• Exercise prompt
Could you print all of the rows below word for word, keeping every line unchanged?

※ ※ ※

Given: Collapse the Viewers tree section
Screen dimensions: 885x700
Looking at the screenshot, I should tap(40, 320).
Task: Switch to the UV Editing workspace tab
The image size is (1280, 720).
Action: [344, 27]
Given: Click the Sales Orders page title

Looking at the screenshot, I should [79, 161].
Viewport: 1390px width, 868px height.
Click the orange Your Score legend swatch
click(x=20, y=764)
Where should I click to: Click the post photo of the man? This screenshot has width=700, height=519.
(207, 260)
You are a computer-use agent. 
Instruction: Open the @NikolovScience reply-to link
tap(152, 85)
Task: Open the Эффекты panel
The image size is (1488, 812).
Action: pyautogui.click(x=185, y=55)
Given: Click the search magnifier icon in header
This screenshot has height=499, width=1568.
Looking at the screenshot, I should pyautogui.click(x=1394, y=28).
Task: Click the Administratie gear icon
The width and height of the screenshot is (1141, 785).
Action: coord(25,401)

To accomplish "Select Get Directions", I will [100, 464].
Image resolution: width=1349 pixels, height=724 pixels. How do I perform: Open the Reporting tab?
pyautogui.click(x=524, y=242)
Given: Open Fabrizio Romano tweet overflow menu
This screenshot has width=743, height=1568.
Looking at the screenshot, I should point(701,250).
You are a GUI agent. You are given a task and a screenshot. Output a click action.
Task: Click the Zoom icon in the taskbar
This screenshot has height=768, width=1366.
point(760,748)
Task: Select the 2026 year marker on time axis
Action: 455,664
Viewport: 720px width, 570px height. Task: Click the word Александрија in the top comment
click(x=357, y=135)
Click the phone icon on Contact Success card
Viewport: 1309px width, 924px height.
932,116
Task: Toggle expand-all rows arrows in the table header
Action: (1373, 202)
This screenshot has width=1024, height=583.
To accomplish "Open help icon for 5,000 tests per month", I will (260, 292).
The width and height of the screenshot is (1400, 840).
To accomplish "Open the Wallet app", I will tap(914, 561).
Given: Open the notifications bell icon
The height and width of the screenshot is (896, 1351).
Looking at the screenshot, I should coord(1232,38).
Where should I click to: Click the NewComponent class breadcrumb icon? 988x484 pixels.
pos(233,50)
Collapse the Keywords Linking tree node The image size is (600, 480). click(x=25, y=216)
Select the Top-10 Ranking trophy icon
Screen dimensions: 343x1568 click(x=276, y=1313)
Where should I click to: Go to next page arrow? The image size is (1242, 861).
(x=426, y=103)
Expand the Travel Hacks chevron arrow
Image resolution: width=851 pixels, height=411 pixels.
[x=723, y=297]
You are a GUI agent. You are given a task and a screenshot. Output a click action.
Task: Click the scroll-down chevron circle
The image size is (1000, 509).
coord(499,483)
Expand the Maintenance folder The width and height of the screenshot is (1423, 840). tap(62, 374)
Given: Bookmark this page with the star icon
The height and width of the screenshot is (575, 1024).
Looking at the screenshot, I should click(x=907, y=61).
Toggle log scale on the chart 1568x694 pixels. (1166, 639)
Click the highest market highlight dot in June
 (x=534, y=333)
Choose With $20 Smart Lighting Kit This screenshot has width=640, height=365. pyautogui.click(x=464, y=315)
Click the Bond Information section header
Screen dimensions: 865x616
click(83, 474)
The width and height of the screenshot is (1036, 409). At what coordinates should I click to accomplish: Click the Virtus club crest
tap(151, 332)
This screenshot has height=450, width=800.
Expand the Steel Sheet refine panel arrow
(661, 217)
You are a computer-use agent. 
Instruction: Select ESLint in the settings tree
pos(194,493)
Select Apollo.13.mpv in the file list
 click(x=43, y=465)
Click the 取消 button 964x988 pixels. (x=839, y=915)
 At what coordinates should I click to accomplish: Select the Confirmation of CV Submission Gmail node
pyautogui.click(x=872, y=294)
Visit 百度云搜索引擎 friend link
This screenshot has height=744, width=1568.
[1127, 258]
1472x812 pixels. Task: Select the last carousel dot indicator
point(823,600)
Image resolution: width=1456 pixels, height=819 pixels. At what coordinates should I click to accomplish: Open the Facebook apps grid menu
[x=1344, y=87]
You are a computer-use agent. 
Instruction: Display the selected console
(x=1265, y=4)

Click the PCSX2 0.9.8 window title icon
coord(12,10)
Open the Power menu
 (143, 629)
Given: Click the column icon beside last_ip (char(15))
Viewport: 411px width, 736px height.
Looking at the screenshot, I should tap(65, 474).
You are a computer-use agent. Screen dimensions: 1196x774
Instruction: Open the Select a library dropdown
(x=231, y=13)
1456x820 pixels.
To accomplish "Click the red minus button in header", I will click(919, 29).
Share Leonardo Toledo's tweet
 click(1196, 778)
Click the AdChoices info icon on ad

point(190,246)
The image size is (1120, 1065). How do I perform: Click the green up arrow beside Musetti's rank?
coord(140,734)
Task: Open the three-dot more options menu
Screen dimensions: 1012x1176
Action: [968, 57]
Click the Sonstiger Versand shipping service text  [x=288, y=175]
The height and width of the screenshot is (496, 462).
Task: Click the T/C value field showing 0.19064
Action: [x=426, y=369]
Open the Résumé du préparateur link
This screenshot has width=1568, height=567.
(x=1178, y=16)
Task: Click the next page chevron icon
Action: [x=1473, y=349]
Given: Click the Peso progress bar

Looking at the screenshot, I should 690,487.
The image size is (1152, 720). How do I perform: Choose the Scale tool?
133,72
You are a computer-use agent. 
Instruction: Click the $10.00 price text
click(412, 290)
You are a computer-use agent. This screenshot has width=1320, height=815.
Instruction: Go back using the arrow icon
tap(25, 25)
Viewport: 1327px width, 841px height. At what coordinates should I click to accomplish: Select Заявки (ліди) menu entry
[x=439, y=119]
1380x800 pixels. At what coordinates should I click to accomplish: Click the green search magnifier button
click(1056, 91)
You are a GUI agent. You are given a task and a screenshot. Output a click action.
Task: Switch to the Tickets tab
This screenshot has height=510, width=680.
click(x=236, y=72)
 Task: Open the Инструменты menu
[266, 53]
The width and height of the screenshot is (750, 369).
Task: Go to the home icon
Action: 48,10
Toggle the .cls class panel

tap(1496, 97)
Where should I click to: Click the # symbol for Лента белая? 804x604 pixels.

※ ※ ※

• Output
Given: Collapse the Viewers tree section
Screen dimensions: 885x700
Looking at the screenshot, I should tap(40, 320).
Task: Switch to the UV Editing workspace tab
The image size is (1280, 720).
Action: [344, 27]
Given: Click the Sales Orders page title

Looking at the screenshot, I should [79, 161].
Viewport: 1390px width, 868px height.
Click the orange Your Score legend swatch
click(x=20, y=764)
Where should I click to: Click the post photo of the man? This screenshot has width=700, height=519.
(207, 260)
You are a computer-use agent. 
Instruction: Open the @NikolovScience reply-to link
tap(152, 85)
Task: Open the Эффекты panel
The image size is (1488, 812).
Action: pyautogui.click(x=185, y=55)
Given: Click the search magnifier icon in header
This screenshot has height=499, width=1568.
Looking at the screenshot, I should pyautogui.click(x=1394, y=28).
Task: Click the Administratie gear icon
The width and height of the screenshot is (1141, 785).
Action: coord(25,401)

To accomplish "Select Get Directions", I will [100, 464].
Image resolution: width=1349 pixels, height=724 pixels. How do I perform: Open the Reporting tab?
pyautogui.click(x=524, y=242)
Given: Open Fabrizio Romano tweet overflow menu
This screenshot has width=743, height=1568.
Looking at the screenshot, I should point(701,250).
You are a GUI agent. You are given a task and a screenshot. Output a click action.
Task: Click the Zoom icon in the taskbar
This screenshot has height=768, width=1366.
point(760,748)
Task: Select the 2026 year marker on time axis
Action: 455,664
Viewport: 720px width, 570px height. Task: Click the word Александрија in the top comment
click(x=357, y=135)
Click the phone icon on Contact Success card
Viewport: 1309px width, 924px height.
932,116
Task: Toggle expand-all rows arrows in the table header
Action: (1373, 202)
This screenshot has width=1024, height=583.
To accomplish "Open help icon for 5,000 tests per month", I will (260, 292).
The width and height of the screenshot is (1400, 840).
To accomplish "Open the Wallet app", I will tap(914, 561).
Given: Open the notifications bell icon
The height and width of the screenshot is (896, 1351).
Looking at the screenshot, I should coord(1232,38).
Where should I click to: Click the NewComponent class breadcrumb icon? 988x484 pixels.
pos(233,50)
Collapse the Keywords Linking tree node The image size is (600, 480). click(x=25, y=216)
Select the Top-10 Ranking trophy icon
Screen dimensions: 343x1568 click(x=276, y=1313)
Where should I click to: Go to next page arrow? The image size is (1242, 861).
(x=426, y=103)
Expand the Travel Hacks chevron arrow
Image resolution: width=851 pixels, height=411 pixels.
[x=723, y=297]
You are a GUI agent. You are given a task and a screenshot. Output a click action.
Task: Click the scroll-down chevron circle
The image size is (1000, 509).
coord(499,483)
Expand the Maintenance folder The width and height of the screenshot is (1423, 840). tap(62, 374)
Given: Bookmark this page with the star icon
The height and width of the screenshot is (575, 1024).
Looking at the screenshot, I should click(x=907, y=61).
Toggle log scale on the chart 1568x694 pixels. (1166, 639)
Click the highest market highlight dot in June
 (x=534, y=333)
Choose With $20 Smart Lighting Kit This screenshot has width=640, height=365. pyautogui.click(x=464, y=315)
Click the Bond Information section header
Screen dimensions: 865x616
click(83, 474)
The width and height of the screenshot is (1036, 409). At what coordinates should I click to accomplish: Click the Virtus club crest
tap(151, 332)
This screenshot has height=450, width=800.
Expand the Steel Sheet refine panel arrow
(661, 217)
You are a computer-use agent. 
Instruction: Select ESLint in the settings tree
pos(194,493)
Select Apollo.13.mpv in the file list
 click(x=43, y=465)
Click the 取消 button 964x988 pixels. (x=839, y=915)
 At what coordinates should I click to accomplish: Select the Confirmation of CV Submission Gmail node
pyautogui.click(x=872, y=294)
Visit 百度云搜索引擎 friend link
This screenshot has height=744, width=1568.
[1127, 258]
1472x812 pixels. Task: Select the last carousel dot indicator
point(823,600)
Image resolution: width=1456 pixels, height=819 pixels. At what coordinates should I click to accomplish: Open the Facebook apps grid menu
[x=1344, y=87]
You are a computer-use agent. 
Instruction: Display the selected console
(x=1265, y=4)

Click the PCSX2 0.9.8 window title icon
coord(12,10)
Open the Power menu
 (143, 629)
Given: Click the column icon beside last_ip (char(15))
Viewport: 411px width, 736px height.
Looking at the screenshot, I should tap(65, 474).
You are a computer-use agent. Screen dimensions: 1196x774
Instruction: Open the Select a library dropdown
(x=231, y=13)
1456x820 pixels.
To accomplish "Click the red minus button in header", I will click(919, 29).
Share Leonardo Toledo's tweet
 click(1196, 778)
Click the AdChoices info icon on ad

point(190,246)
The image size is (1120, 1065). How do I perform: Click the green up arrow beside Musetti's rank?
coord(140,734)
Task: Open the three-dot more options menu
Screen dimensions: 1012x1176
Action: [968, 57]
Click the Sonstiger Versand shipping service text  [x=288, y=175]
The height and width of the screenshot is (496, 462).
Task: Click the T/C value field showing 0.19064
Action: [x=426, y=369]
Open the Résumé du préparateur link
This screenshot has width=1568, height=567.
(x=1178, y=16)
Task: Click the next page chevron icon
Action: [x=1473, y=349]
Given: Click the Peso progress bar

Looking at the screenshot, I should 690,487.
The image size is (1152, 720). How do I perform: Choose the Scale tool?
133,72
You are a computer-use agent. 
Instruction: Click the $10.00 price text
click(412, 290)
You are a computer-use agent. This screenshot has width=1320, height=815.
Instruction: Go back using the arrow icon
tap(25, 25)
Viewport: 1327px width, 841px height. At what coordinates should I click to accomplish: Select Заявки (ліди) menu entry
[x=439, y=119]
1380x800 pixels. At what coordinates should I click to accomplish: Click the green search magnifier button
click(1056, 91)
You are a GUI agent. You are given a task and a screenshot. Output a click action.
Task: Switch to the Tickets tab
This screenshot has height=510, width=680.
click(x=236, y=72)
 Task: Open the Инструменты menu
[266, 53]
The width and height of the screenshot is (750, 369).
Task: Go to the home icon
Action: 48,10
Toggle the .cls class panel

tap(1496, 97)
Where should I click to: Click the # symbol for Лента белая? 804x604 pixels.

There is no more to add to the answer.